See these two submissions:
The only difference between the two being that A uses a hand-made function I stole from here:
int add(int a, int b) {
int res = a + b;
while (res >= MOD) res -= MOD;
while (res < 0) res += MOD;
return res;
}
This function is easy to understand. I am just not sure, why using this only, the running time of the program went down from 936ms to 561ms. That difference is bigger than expected. Can anyone help with, why is this happening? Why exactly is this function faster than simply using %MOD
?
Modulo is an expensive operator. When you use your custom made function to add, it only uses the modulo operator when it is needed. When the value of res is between 0 and MOD-1, we don't need to mod it and we can save time.
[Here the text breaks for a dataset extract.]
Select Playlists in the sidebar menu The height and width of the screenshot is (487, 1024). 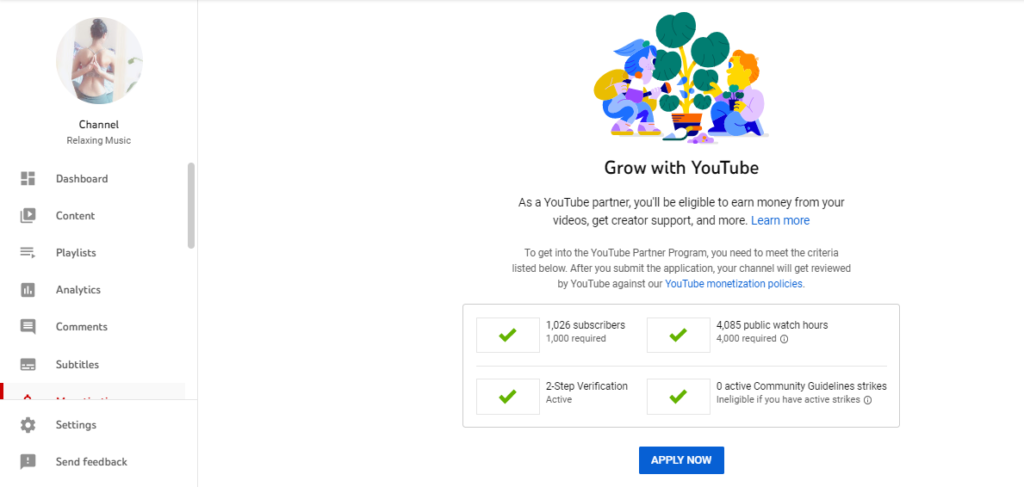click(78, 253)
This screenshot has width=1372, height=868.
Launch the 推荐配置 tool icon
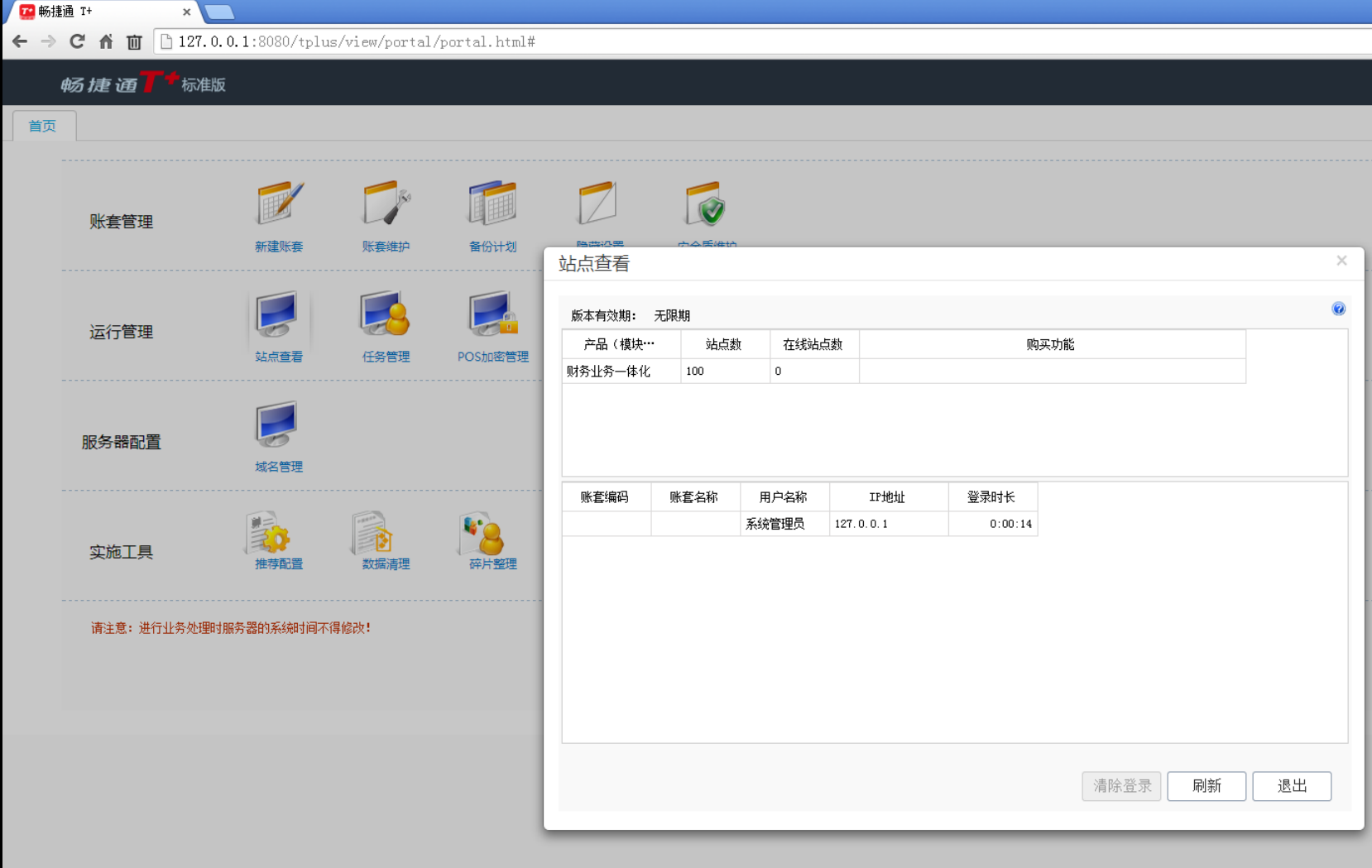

Your hand-made function is faster because you are taking the modulo of a small number (it is the sum of 2 number smaller than MOD), so you are adding/substracting MOD at most one time. If instead the addition you do a moltiplication betweet the two numbers the result will become really big and your hand made function will become very very slower than the % operator because in worst case you function do MOD operations.
I think that :
int res = a + b;
is wrong since the addition of 2 ints can overflow, and therefore should be :int res = a % MOD + b % MOD;
If both a and b are in range [0,MOD-1] and MOD is less than INT_MAX/2, which is usually the case, then it's correct.
The whole point of this is to avoid using the modulo operator and it is commonly used when dealing with modulos. Also the original code can be shortened if the constraints i stated above hold.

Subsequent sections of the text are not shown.